- What you need to do
Would you transcribe the entries below word for word, omitting all images?

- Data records
..........

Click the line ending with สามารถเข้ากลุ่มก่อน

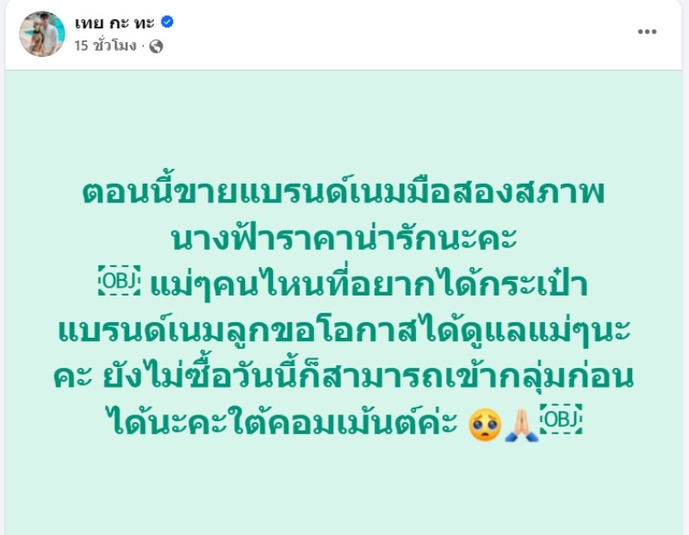pyautogui.click(x=345, y=378)

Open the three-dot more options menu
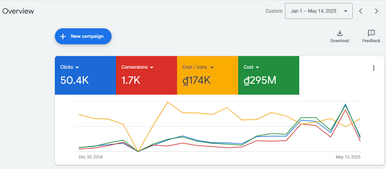point(374,68)
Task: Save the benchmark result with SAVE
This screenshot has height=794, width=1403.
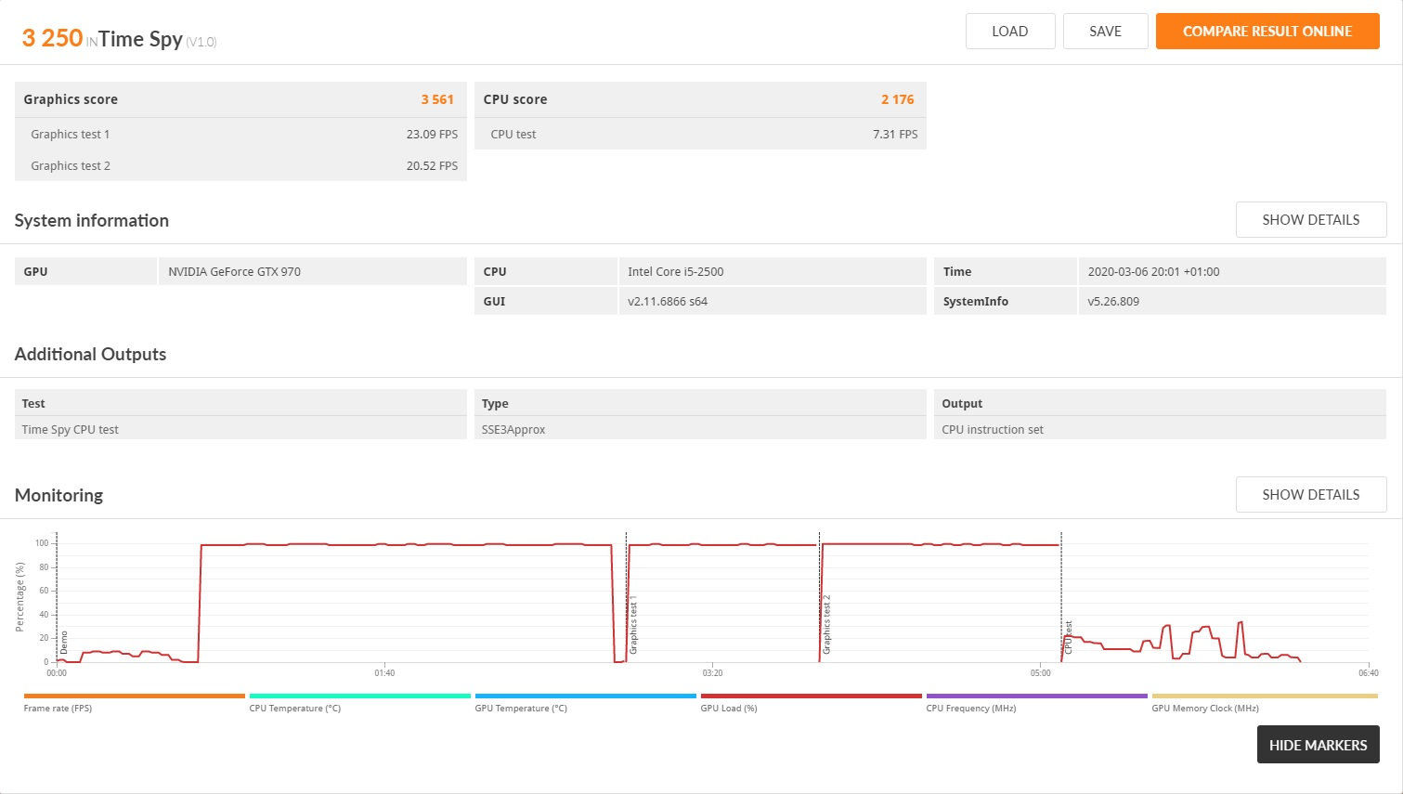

..........

- Answer to this problem
Click the line ending with สามารถเข้ากลุ่มก่อน

pyautogui.click(x=345, y=378)

Open the three-dot more options menu
point(374,68)
Task: Save the benchmark result with SAVE
This screenshot has height=794, width=1403.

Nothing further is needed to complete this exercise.